Oleh: Denny Iskandar, ASN di Dinas Pertanian dan Perkebunan Kabupaten Lebak

Teringat ketika “ngobrol” dengan salah seorang petani cabe merah di salah satu kecamatan di Kabupaten Lebak, penulis bertanya “darimana belajar cara budidaya cabe hingga bisa berhasil seperti ini?” dengan singkat petani tersebut menjawab “dari youtube !”

Itulah fakta lapangan, derasnya Informasi Teknologi (IT) tidak bisa dibendung. Dulu mungkin petani akan bertanya kepada “Mantri Tani” atau Penyuluh Pertanian Lapangan (PPL) tentang budidaya atau cara bercocok tanam. Akan tetapi jaman berganti, dan obrolan singkat tadi memunculkan sedikit kekhawatiran: bagaimana peran Penyuluh Pertanian di era Industri 4.0 sekarang ini ?

Mungkin pembaca sudah sering mendengar atau membaca, apa itu era Industri 4.0? Industri 4.0 adalah nama tren otomasi dan pertukaran data terkini dalam teknologi pabrik. Istilah ini mencakup sistem siber-fisik, internet untuk segala, komputasi awan, dan komputasi kognitif.

Era industri 4.0 tidak bisa terhindarkan lagi. Untuk itu diperlukan kesiapan khususnya kesiapan sumberdaya manusia yang dituntut dapat mengelola dan menghadapi disrupsi teknologi ini.

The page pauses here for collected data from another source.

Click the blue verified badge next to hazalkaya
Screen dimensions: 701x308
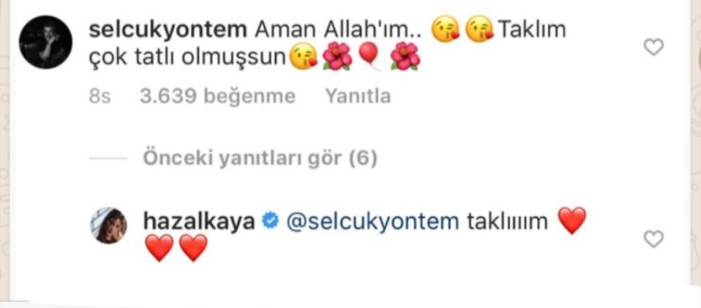(x=270, y=221)
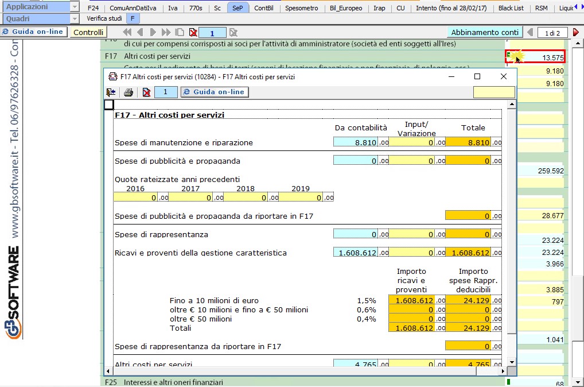Go to last record with the double-right arrow
The height and width of the screenshot is (387, 584).
click(x=166, y=33)
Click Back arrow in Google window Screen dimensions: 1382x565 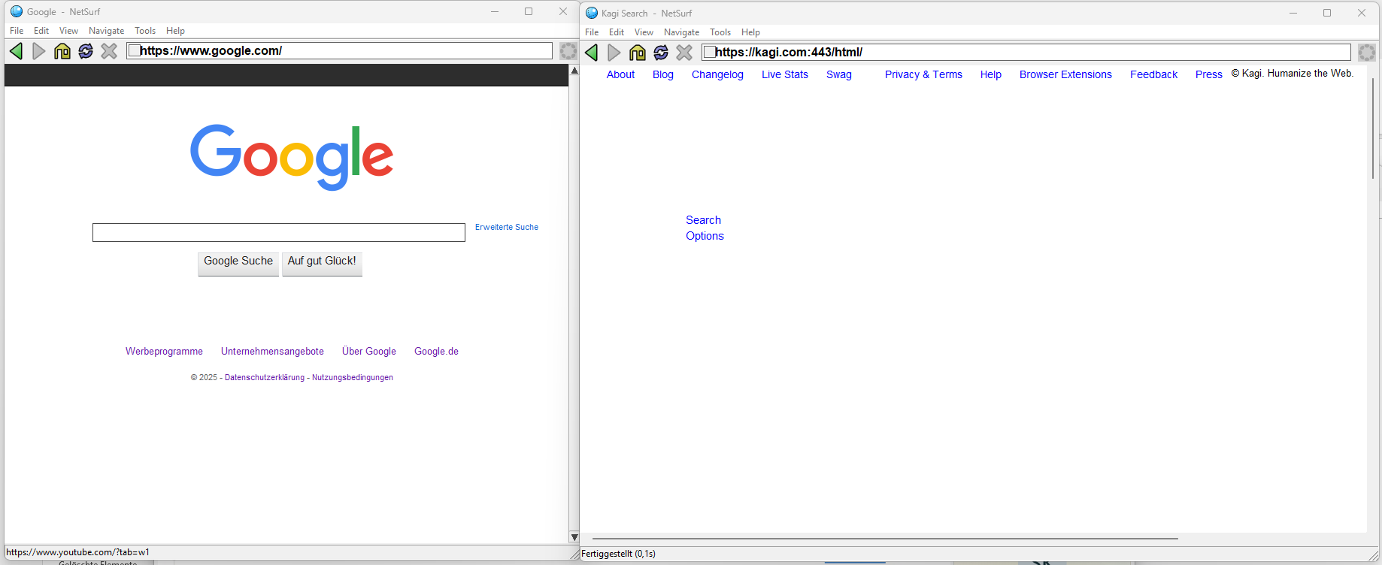click(16, 51)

Bagaimana penyuluh menghadapi era tersebut?. Mengutip Wikipedia, Masalah kesiapan perpindahan ke industri 4.0 Indonesia terletak pada SDM dan pemerataan. Beberapa sektor industri di Indonesia masih belum mendekati Industri 4.0. Contoh saja pada industri agraris atau pertanian, masih ada petani menggunakan cangkul, walaupun beberapa daerah petaninya sudah memasuki Industri 4.0, tidak semua petani menguasai komputer. Jadi sektor pertanian merupakan sektor yang dianggap belum siap menghadapi era industry 4.0.

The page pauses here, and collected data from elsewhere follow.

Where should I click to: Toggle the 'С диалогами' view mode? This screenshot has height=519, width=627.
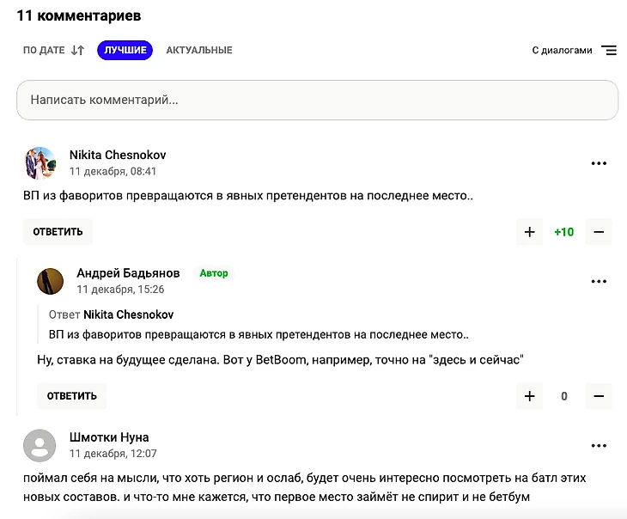574,51
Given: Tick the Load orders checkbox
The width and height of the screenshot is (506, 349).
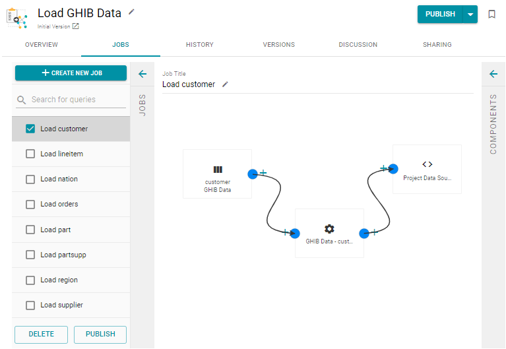Looking at the screenshot, I should tap(30, 205).
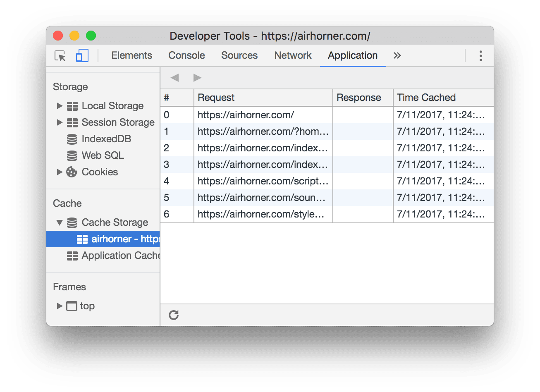Click the Cookies icon in Storage

71,172
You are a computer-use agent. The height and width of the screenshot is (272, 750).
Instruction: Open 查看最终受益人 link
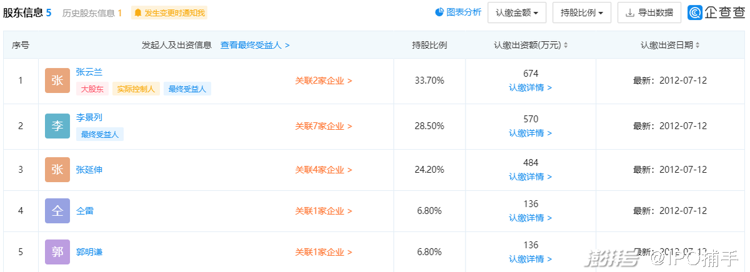[x=254, y=46]
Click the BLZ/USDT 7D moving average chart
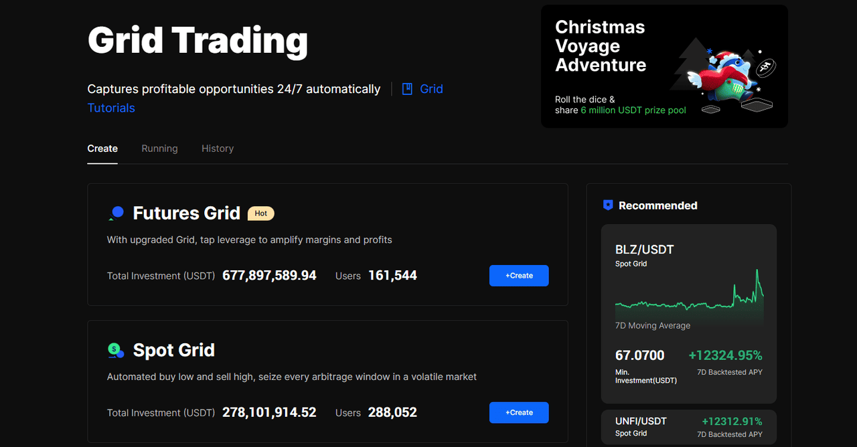857x447 pixels. click(x=689, y=298)
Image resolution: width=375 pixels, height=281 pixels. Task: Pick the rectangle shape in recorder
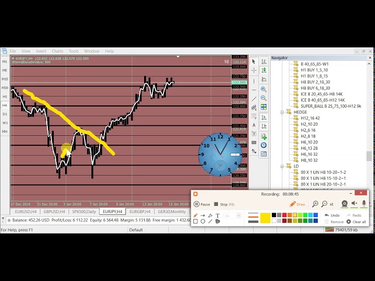[x=196, y=221]
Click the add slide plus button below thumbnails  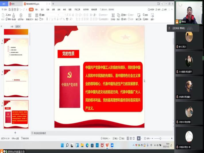point(15,133)
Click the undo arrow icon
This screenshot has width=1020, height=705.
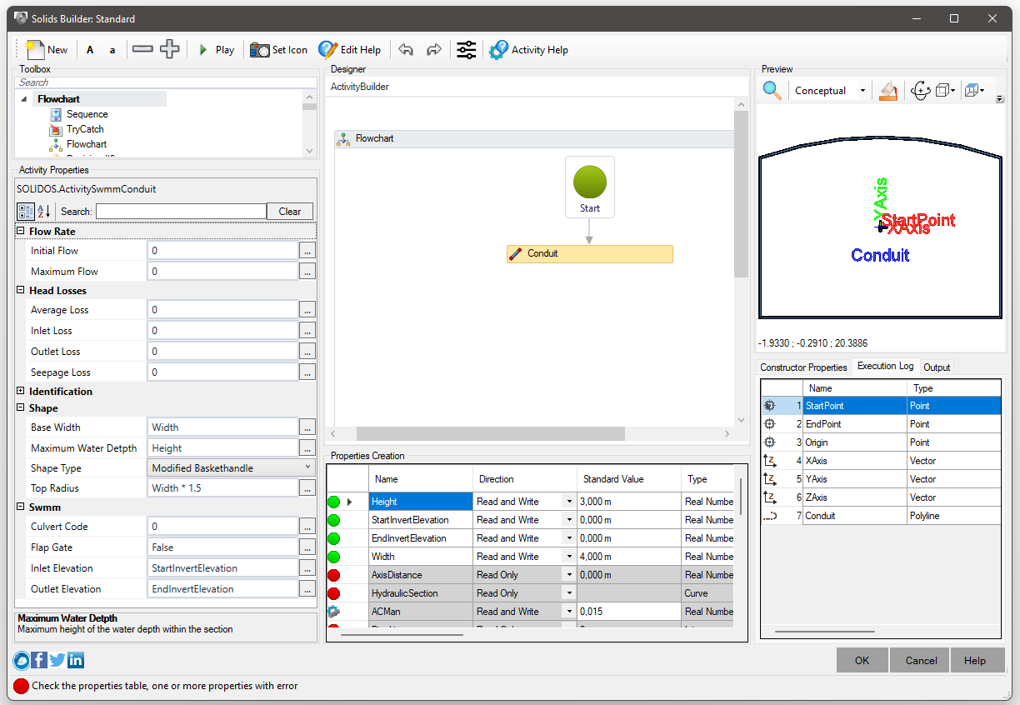click(406, 50)
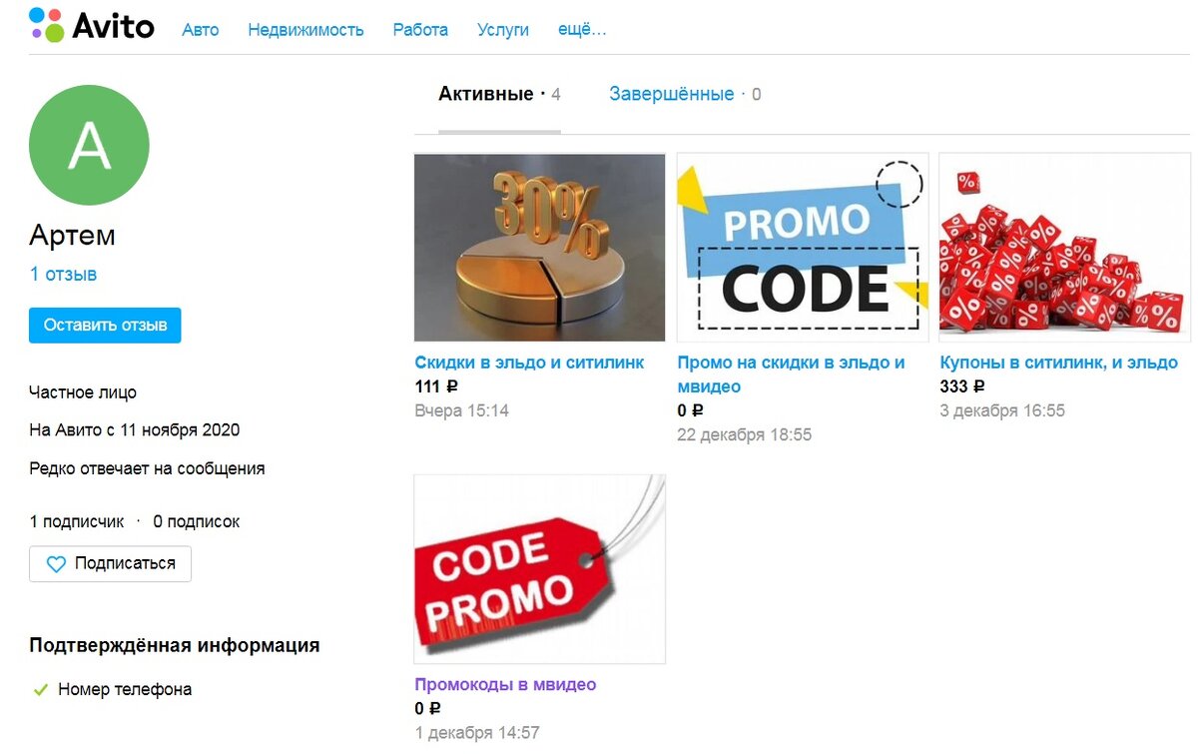Expand more categories via ещё…
Viewport: 1198px width, 754px height.
coord(582,30)
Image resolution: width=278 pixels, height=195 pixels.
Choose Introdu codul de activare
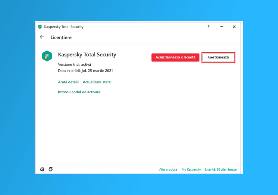(x=79, y=92)
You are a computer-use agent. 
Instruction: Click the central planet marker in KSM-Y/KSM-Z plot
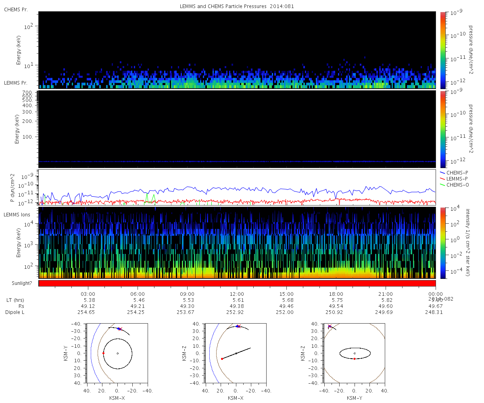point(355,353)
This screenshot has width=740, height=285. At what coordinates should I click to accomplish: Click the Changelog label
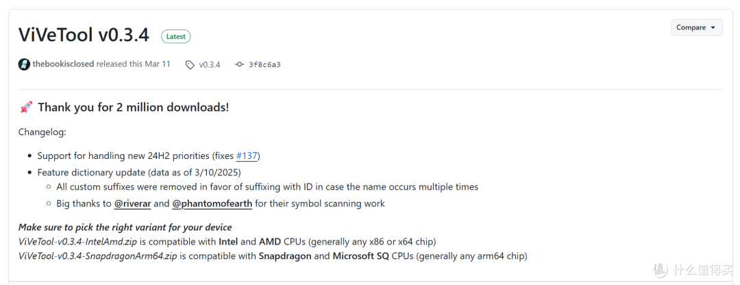(42, 132)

Pertanyaannya adalah benarkan petani khususnya di Kabupaten Lebak belum siap menghadapi era Industri 4.0? Jika kembali kepada “obrolan” tadi, sepertinya para petani sudah berada di era industri 4.0. Namun, harus diakui sebagian besar petani kita masih bertani secara tradisional dan masih memiliki lima persoalan krusial. Persoalan pertama, pemilikan lahan yang terbatas, rata-rata hanya 0,2 hektare. Kedua, kondisi tanah yang sudah rusak akibat penggunaan pupuk kimia dan pestisida yang berlebihan. Ketiga, aspek kurangnya permodalan dan rendahnya kualitas manajemen. Keempat, lemahnya penguasaan teknologi. Dan, kelima adalah kesulitan dalam penanganan pascapanen. Maka, peran PPL seharusnya sangat dibutuhkan disini dengan memerankan diri sebagai bridging institution dalam memecahkan persoalan petani tadi.

Pertanyaan berikutnya, siapkah para PPL mengejar langkah mengimbangi kecepatan informasi dan teknologi di era industri 4.0? Karena, jika langkah PPL tertinggal dibelakang, maka peran meraka akan “menghilang” ditelan jaman, sehingga mau tidak mau para penyuluh pertanian harus segera mengikuti proses transformasi pertanian memasuki era industri 4.0. Dengan kata lain, memasuki era modernisasi pertanian.

Para petani dan PPL harus segera menyesuaikan diri dengan proses transformasi pertanian yang saat ini sudah berlangsung. Proses transformasi pertanian tersebut setidaknya harus memperhatikan 4 komponen yang sangat penting dalam proses adopsi teknologi modern. Empat komponen tersebut meliputi “Teknoware”, “Humanware”, “Organoware” dan “Infoware”.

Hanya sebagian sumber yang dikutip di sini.